E’ nonviolenza questa? Sono nonviolenti questi metodi d’azione del M5S?

Io credo di sì, credo che il M5S sia diventato un partito di massa superando il PR e l’IDV sul loro terreno, rispettivamente la lotta contro la partitocrazia e la lotta per la legalità, perché ha messo in atto tali lotte con metodi che sono nella sostanza, pur con le contraddizioni che ho già segnalato, molto più democratici e nonviolenti di quelli messi in atto da qualsivoglia partito, anche dai partiti di sinistra. Qualcuno infatti potrebbe farmi notare che i nonviolenti hanno sostenuto i partiti di sinistra, non il PR o l’IDV, negli ultimi anni. Bene, vogliamo parlare della fine che ha fatto la Sinistra l’Arcobaleno? O Rivoluzione Civile? O che sta facendo il Pd, ammesso e non concesso che sia ancora da considerarsi un partito di centrosinistra?

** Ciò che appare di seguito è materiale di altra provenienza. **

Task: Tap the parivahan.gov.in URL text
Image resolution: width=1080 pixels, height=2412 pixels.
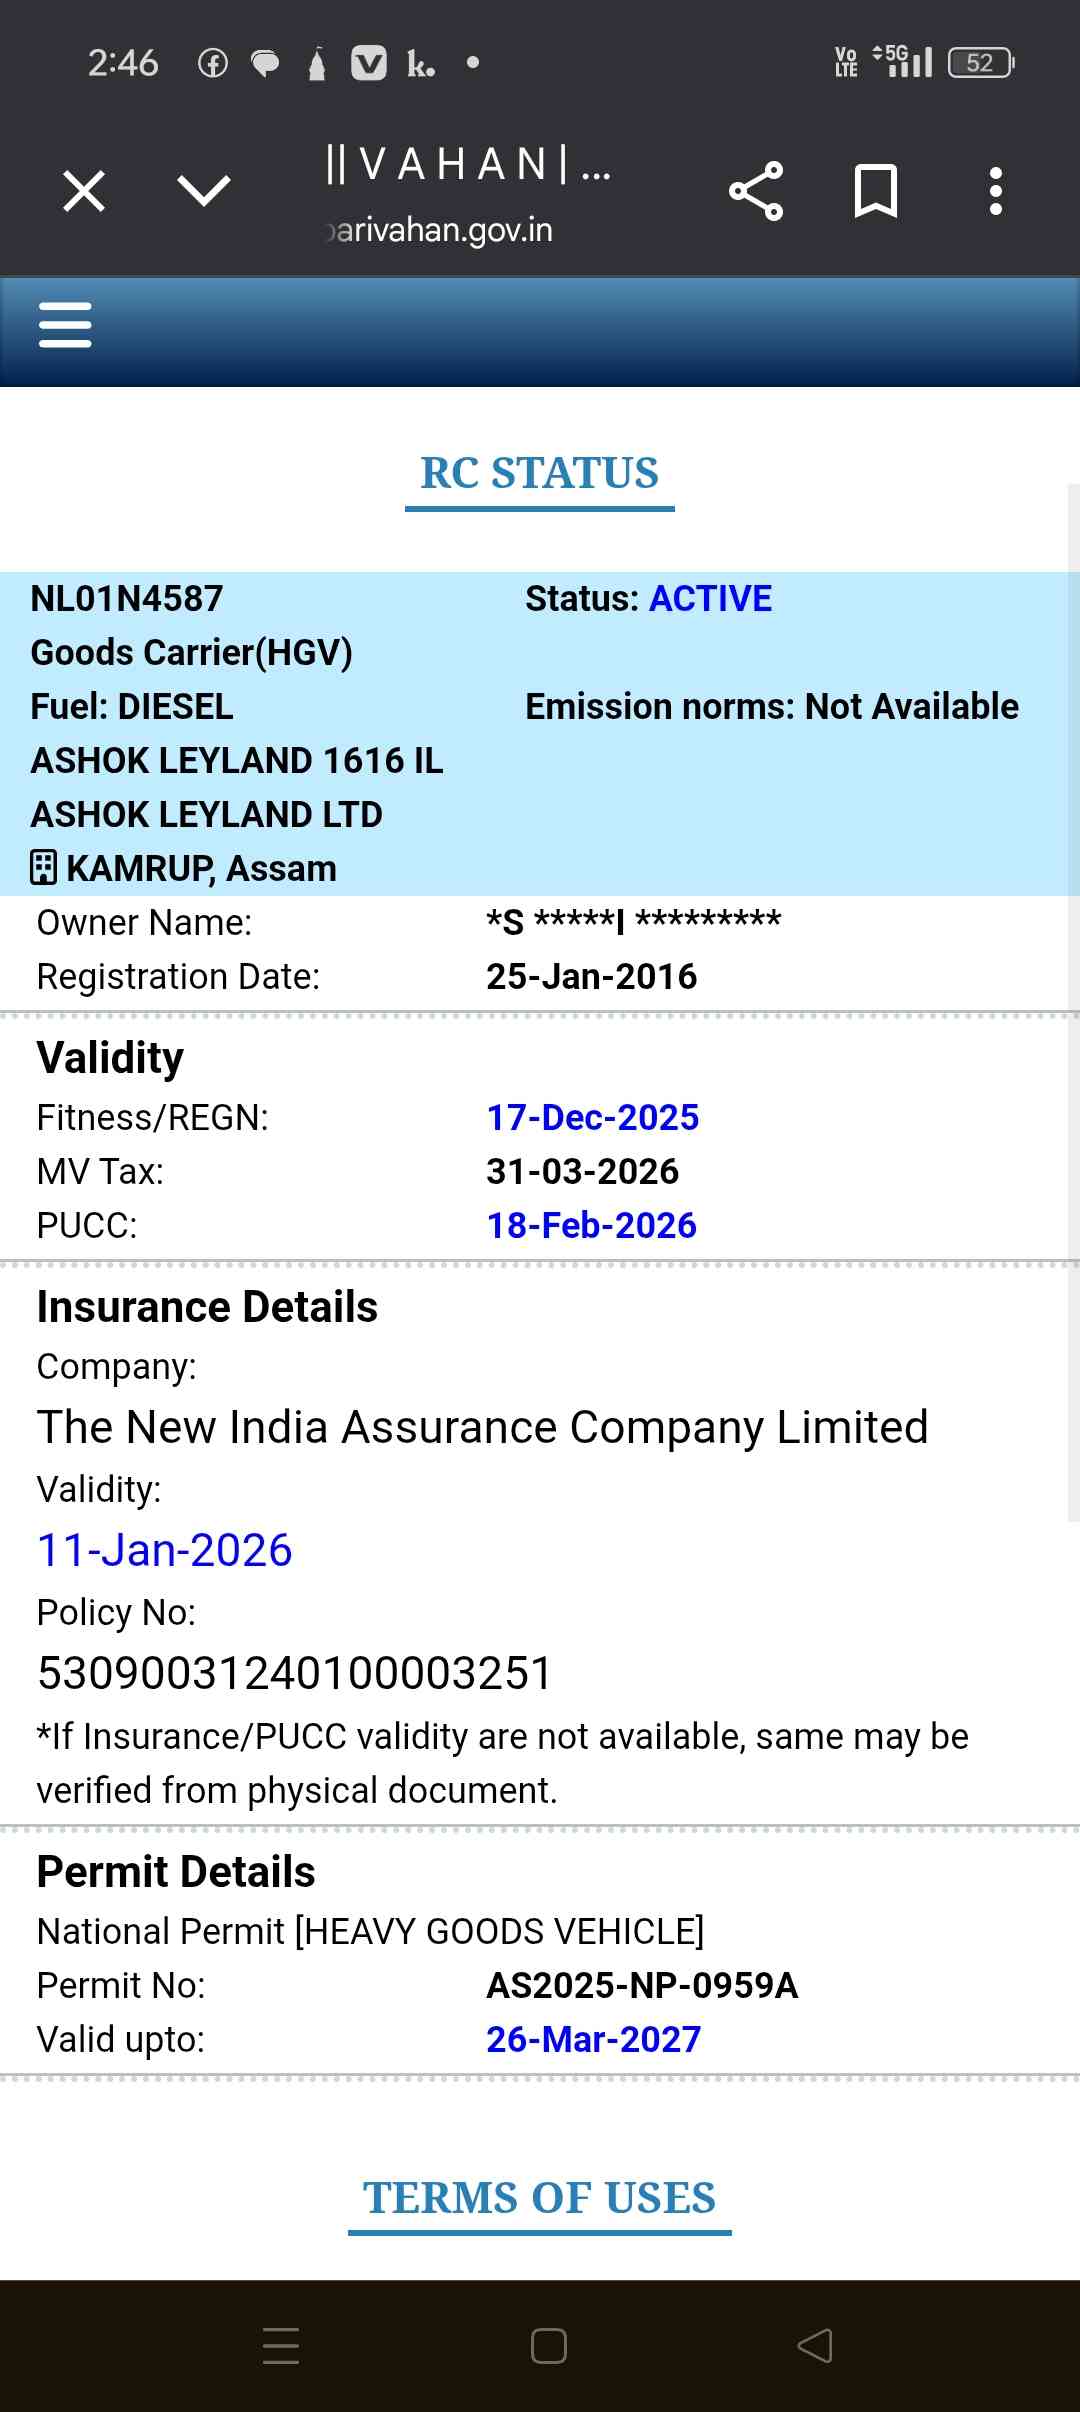Action: coord(440,230)
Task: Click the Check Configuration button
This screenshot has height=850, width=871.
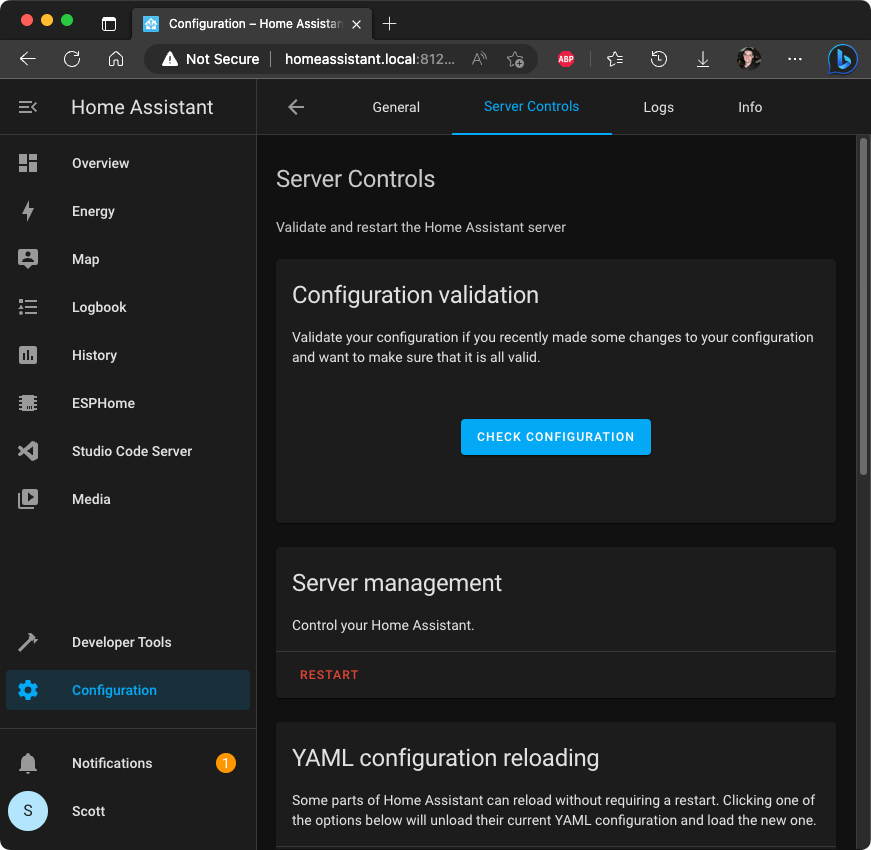Action: coord(555,437)
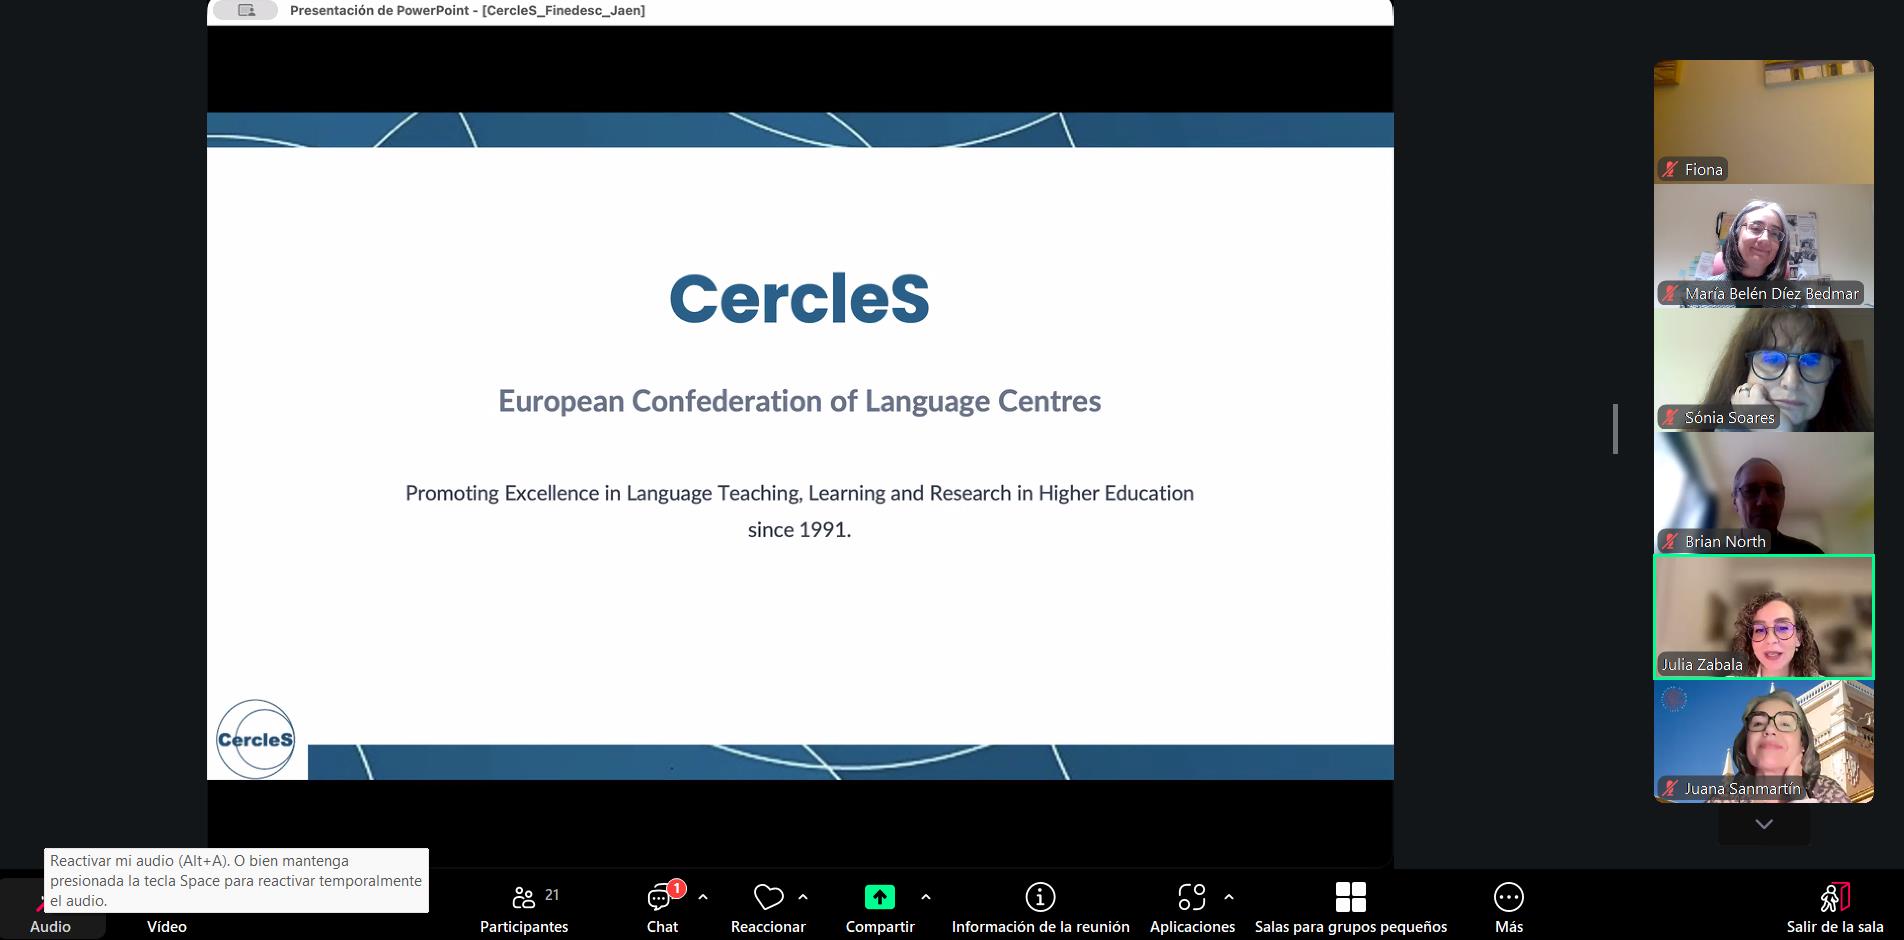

La sinistra non esiste più da 5 anni, vista la fine fatta dall’Arcobaleno e da Rivoluzione Civile. Vendola per entrare in Parlamento ha dovuto elemosinare un’alleanza col Pd, sottomettendosi al punto da firmare un patto elettorale, in vista delle elezioni, che di sinistra o di nonviolento aveva poco o nulla.

La sinistra è finita. E non solo a livello parlamentare, ma anche sindacale e sociale. I partiti e i sindacati, i movimenti e le associazioni, intesi come forze sociali che potevano contare e incidere nella società con i loro iscritti, di fatto non esistono più. La società che viviamo è del tutto frammentata, senza più la parvenza di una vita comunitaria: non esiste più la comunità, siamo immersi in un sempre maggiore anonimato sociale dove per autodifesa vige il più cupo individualismo. Ecco perché caro Alberto L’Abate non ha più senso parlare di Destra e Sinistra, in un certo senso, come fa Grillo: non perché non esista più nessuna differenza di contenuti programmatici tra i partiti – benché effettivamente tali contenuti siano sempre più simili, nell’era del pensiero unico del capitalismo globalizzato – ma perché non ci sono più i blocchi sociali che venivano rappresentati dai partiti di destra e di sinistra (oltre al fatto che sotto molti aspetti etici destra e sinistra parlamentari sono state unite, colluse, complici in comportamenti disdicevoli che le hanno portate a essere identificate come “casta”).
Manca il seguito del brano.